It’s easy to think that the larger an animal is, the more challenging it’s going to be to mount. However, with taxidermy, it’s often the smallest animals that pose the biggest challenge. For example, taxidermy fish require much more skill, patience, and expertise than they seem like they would at first glance.
The hide of each preserved animal has its own considerations that need to be taken into account. Most mammal hides are relatively easy to preserve, however the different structure and constitution of fish, lizard, and bird skins requires different solutions to treat and preserve properly. For this, this generally consists of borax, or a paste available in fish taxidermy kits. After the fish is opened up and the bones, meat, and organs are removed, the skin must be treated with this solution or paste to keep it from decaying. Since the skin is cut away from the flesh in such a way that the head and tail remain intact, the eyes and brain will also have to be removed.
After that, some taxidermists use special preservation solutions to treat the head and tail, while others soak the whole skin in a borax solution, or rub the inside with a borax paste. Treating and drying the skin will cause some loss of color in the scales, so having references available for what the fish looked like in life will be an enormous help after the process is complete.

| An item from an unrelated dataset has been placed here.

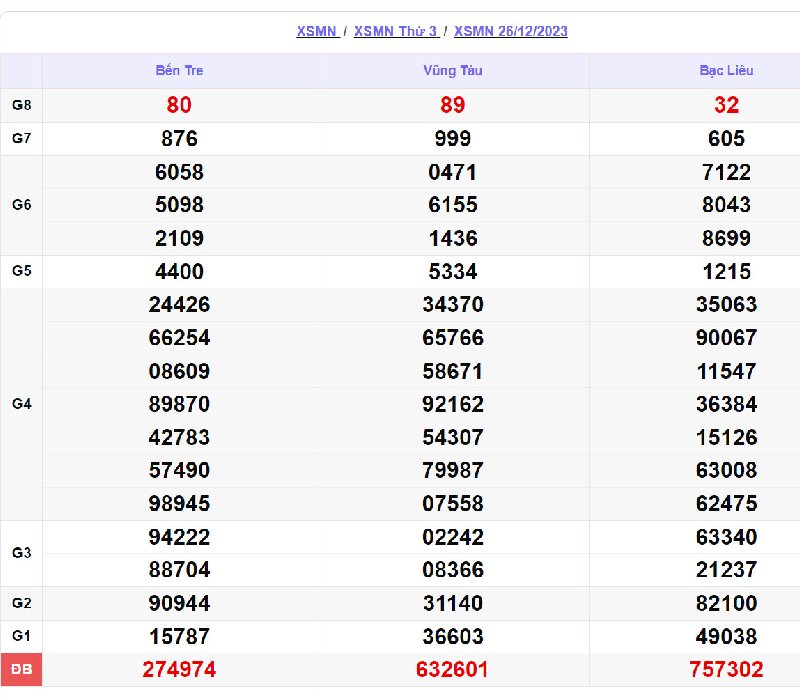
Task: Click the red G8 result 80
Action: click(179, 105)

After the skin is treated, the inside is powdered with extra borax. At this point, most taxidermists either begin packing the fish with sawdust, or stretch the skin over a polyurethane mannequin. Either method is a matter of personal preference. Once the fish is properly mounted, it must be allowed to air-dry in an area where it will receive adequate air circulation, and no moldy spots will be able to develop. The combination of treating the skin and allowing it to dry will cause the color to fade at this point, but, once the mount is thoroughly dry, oil paints or special airbrushing kits can be used to go back and add lifelike color to the scales. This is why having a good reference (either a guidebook to that species of fish, or photos or video taken of the fish during life, or very shortly after death) is crucial, since sloppy paint application will ruin the natural look and aesthetic effect of an otherwise well-done mounted animal.
Though fish taxidermy can take a bit more time and care than other forms of the art, the results are well worth it. Taxidermy fish make stunning décor pieces, particularly when in the hands of a patient, skillful painter that can accurately render all of the details of a living fish.